I have fms and had sleep issues. A year ago I decided to try the weighted blanket – absolutely amazing! I sleep soundly, restoratively and meds free. For me, a miracle.

Sue

The lack of quality sleep for myself with chronic pain xmanifests itself in all areas of my life as a result due to poor sleep patterns. Anxiety,depression and the lack of being able to go on from day to day is enormous. I take my pain meds as ordered and do overmedicate as we as chronic pain sufferers are accused of thus being labeled as causing the opiate apidemic as we all well know. Please do more studies to determine how we can be helped. Have a positive day and keep on trucking all of you!!

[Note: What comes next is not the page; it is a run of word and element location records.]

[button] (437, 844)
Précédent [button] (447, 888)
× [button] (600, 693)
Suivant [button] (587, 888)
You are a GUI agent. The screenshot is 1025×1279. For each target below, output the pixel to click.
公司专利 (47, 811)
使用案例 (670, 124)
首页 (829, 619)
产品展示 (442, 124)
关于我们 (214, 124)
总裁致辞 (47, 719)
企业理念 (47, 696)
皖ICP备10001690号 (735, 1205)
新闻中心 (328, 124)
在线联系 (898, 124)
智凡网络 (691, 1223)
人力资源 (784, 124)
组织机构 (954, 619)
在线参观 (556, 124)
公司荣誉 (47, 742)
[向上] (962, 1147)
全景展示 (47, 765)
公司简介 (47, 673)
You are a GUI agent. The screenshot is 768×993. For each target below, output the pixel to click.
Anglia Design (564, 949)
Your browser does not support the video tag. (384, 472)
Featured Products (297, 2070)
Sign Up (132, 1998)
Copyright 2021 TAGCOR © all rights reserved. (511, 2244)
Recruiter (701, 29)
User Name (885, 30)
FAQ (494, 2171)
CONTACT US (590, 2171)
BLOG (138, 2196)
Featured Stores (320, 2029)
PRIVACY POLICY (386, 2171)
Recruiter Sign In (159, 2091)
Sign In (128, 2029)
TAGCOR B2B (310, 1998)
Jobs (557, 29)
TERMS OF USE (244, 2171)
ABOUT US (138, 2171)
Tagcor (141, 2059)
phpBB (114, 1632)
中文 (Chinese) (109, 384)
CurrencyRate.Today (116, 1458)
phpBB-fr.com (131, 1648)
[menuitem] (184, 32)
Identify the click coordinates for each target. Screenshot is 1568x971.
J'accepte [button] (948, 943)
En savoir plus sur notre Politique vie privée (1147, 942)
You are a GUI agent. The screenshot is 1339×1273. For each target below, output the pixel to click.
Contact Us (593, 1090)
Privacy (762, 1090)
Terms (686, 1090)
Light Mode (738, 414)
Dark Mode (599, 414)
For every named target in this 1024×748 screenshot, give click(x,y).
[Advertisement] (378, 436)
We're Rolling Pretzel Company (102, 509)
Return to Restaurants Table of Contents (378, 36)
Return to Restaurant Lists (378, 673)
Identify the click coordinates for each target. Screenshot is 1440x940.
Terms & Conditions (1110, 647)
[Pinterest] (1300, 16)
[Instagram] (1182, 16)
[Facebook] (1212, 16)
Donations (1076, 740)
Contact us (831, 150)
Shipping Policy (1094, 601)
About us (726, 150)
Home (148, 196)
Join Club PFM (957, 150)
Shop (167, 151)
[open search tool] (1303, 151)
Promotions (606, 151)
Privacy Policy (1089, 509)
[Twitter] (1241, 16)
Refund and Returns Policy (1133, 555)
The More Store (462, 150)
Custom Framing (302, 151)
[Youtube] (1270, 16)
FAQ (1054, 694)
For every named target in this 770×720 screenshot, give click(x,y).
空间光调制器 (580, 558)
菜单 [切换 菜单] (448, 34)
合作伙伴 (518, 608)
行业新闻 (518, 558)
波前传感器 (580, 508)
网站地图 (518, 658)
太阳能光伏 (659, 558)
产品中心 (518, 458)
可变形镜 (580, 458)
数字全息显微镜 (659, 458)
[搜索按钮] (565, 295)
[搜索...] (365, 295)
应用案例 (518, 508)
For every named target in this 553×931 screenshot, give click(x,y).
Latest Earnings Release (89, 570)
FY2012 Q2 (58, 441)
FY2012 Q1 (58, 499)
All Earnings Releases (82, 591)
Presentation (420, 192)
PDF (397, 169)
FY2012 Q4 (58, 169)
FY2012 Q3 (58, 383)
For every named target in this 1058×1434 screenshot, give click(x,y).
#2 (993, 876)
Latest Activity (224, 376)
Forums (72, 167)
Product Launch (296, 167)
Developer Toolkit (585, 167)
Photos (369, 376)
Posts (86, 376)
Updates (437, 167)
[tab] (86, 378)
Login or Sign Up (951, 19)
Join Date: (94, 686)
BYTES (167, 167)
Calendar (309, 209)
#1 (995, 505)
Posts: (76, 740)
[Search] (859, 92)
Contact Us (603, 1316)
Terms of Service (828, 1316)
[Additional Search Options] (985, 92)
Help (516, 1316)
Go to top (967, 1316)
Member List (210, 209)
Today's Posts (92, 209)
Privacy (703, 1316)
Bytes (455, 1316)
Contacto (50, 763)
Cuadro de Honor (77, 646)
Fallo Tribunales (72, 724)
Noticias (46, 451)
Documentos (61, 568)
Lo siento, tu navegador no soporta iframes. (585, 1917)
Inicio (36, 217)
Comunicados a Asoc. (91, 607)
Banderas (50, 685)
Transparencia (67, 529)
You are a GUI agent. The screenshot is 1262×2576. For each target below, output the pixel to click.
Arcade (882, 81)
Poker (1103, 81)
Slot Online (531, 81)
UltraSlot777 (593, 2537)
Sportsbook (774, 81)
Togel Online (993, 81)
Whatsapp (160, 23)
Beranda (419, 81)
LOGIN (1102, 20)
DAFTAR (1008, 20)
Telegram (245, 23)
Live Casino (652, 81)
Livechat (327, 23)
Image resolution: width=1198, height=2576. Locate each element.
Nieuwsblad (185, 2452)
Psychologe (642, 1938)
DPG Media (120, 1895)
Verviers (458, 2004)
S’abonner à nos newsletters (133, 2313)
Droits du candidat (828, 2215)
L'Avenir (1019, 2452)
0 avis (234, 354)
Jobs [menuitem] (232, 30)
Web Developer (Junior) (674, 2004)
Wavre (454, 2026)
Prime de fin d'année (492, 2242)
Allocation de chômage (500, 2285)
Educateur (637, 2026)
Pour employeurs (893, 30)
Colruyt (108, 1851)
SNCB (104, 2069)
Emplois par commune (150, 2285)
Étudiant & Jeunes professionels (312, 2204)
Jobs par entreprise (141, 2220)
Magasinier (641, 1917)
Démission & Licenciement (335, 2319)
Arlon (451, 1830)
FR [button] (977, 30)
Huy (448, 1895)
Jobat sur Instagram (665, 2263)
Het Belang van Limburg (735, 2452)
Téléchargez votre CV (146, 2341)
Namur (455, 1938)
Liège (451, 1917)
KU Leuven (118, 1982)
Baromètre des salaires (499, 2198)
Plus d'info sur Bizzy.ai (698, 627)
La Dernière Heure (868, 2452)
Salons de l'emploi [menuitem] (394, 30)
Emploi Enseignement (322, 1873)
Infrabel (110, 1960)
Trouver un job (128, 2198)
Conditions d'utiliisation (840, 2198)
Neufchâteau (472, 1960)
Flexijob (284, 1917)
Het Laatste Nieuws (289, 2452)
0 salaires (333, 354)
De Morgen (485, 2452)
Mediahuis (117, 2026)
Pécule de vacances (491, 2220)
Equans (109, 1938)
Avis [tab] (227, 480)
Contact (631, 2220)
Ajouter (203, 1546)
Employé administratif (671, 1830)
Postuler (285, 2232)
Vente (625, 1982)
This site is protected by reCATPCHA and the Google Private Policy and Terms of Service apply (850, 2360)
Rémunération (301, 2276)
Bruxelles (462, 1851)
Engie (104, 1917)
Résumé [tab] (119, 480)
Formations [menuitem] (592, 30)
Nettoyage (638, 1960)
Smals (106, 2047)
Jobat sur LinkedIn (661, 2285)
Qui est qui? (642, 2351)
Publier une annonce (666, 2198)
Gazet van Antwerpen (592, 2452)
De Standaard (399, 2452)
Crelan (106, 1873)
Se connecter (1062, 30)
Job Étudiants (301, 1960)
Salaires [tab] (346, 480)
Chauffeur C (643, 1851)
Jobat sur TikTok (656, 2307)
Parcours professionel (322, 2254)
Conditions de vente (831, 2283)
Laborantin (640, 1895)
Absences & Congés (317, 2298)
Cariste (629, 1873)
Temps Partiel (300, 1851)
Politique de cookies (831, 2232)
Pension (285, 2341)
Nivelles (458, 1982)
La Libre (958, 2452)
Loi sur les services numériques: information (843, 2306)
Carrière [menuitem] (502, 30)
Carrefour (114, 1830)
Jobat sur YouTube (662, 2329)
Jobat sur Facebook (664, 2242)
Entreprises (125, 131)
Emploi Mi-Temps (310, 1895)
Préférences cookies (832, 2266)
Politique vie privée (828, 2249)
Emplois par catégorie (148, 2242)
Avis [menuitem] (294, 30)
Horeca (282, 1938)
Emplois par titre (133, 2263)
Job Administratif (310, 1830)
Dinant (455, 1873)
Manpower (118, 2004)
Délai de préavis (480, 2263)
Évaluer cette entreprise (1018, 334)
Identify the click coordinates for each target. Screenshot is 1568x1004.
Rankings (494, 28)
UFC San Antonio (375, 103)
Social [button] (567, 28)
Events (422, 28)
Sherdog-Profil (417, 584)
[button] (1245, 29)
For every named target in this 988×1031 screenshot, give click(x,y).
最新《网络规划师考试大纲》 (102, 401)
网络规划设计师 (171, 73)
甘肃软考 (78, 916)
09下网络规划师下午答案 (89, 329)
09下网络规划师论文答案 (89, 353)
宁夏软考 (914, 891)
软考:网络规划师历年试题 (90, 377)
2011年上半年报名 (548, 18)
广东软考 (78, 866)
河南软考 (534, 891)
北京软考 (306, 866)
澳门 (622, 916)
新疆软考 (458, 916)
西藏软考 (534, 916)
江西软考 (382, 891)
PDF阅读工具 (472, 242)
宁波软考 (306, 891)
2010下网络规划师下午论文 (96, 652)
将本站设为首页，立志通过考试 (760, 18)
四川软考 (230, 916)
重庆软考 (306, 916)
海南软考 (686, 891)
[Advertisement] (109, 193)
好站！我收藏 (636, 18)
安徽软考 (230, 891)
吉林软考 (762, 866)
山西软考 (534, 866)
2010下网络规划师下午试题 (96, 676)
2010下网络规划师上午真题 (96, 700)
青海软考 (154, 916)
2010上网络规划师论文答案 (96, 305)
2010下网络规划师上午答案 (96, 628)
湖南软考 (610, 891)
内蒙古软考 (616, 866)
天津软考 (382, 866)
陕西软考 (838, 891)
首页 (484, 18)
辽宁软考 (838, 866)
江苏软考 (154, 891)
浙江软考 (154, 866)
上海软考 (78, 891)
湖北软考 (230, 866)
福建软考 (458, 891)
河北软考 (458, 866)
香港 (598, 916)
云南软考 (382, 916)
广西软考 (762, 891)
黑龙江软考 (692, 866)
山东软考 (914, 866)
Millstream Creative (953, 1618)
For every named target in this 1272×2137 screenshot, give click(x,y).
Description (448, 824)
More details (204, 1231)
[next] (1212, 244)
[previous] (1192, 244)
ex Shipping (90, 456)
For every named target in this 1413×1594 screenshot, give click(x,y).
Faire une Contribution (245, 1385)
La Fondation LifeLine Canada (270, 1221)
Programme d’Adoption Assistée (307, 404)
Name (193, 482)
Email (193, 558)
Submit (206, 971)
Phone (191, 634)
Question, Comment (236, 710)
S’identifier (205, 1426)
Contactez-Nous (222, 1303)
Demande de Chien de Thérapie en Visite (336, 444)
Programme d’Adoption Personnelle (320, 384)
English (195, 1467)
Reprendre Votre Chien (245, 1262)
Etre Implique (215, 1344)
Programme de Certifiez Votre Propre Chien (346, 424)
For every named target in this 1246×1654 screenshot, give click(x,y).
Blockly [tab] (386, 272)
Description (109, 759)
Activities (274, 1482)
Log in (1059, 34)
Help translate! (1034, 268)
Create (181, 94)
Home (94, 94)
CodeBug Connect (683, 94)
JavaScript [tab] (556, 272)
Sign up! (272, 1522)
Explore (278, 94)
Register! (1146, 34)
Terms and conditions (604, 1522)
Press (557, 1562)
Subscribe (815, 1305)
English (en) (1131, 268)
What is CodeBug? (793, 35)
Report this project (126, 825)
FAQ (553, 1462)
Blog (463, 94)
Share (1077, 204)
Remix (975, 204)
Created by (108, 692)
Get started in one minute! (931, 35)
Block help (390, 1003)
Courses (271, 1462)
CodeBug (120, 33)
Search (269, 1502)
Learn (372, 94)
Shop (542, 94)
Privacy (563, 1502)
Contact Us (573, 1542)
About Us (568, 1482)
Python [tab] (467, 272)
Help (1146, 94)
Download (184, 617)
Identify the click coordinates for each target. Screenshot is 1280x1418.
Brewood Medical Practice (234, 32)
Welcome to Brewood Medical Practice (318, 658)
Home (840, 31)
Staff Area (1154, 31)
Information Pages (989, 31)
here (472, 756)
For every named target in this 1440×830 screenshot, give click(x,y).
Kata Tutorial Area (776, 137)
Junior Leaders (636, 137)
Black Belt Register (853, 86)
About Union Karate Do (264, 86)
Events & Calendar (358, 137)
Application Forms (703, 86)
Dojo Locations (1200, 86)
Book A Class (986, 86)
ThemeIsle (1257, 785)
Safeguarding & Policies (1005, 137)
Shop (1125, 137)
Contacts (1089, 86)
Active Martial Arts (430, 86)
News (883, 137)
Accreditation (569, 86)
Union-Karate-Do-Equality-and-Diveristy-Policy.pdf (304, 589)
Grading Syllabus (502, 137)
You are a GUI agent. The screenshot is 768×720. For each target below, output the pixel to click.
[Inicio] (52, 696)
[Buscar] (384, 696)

After years of living with chronic pain, fatigue and memory loss, after three diagnoses and many drug and therapy trials — Ambien came on the market. Restoring my sleep led to the most dramatic and lasting improvement in my symptoms I had experienced. Still today, while my health is very much improved, if I do not take sleep medication, Lunesta rather than Ambien, I will have a flare of all of these symptoms. After all these years, non restorative sleep is really the only lasting trigger and the only time I need prescription medication to control the widespread pain.

Dragonfly

I have ehlers danlos syndrome type 3 and fibromyalgia. My dr would only prescribe me benedryl. Had my pain meds taken away. Sleep when I get it is a blessing.

Stacy Cooper

Although I take Ambien, I still wake up at least two times a night. It’s usually within the first two hours the first time and usually within the next three the second time. It’s like clockwork. I have to cut my Ambien up into three pieces so I can fall back asleep for those two wake up sessions. I never feel rested, never.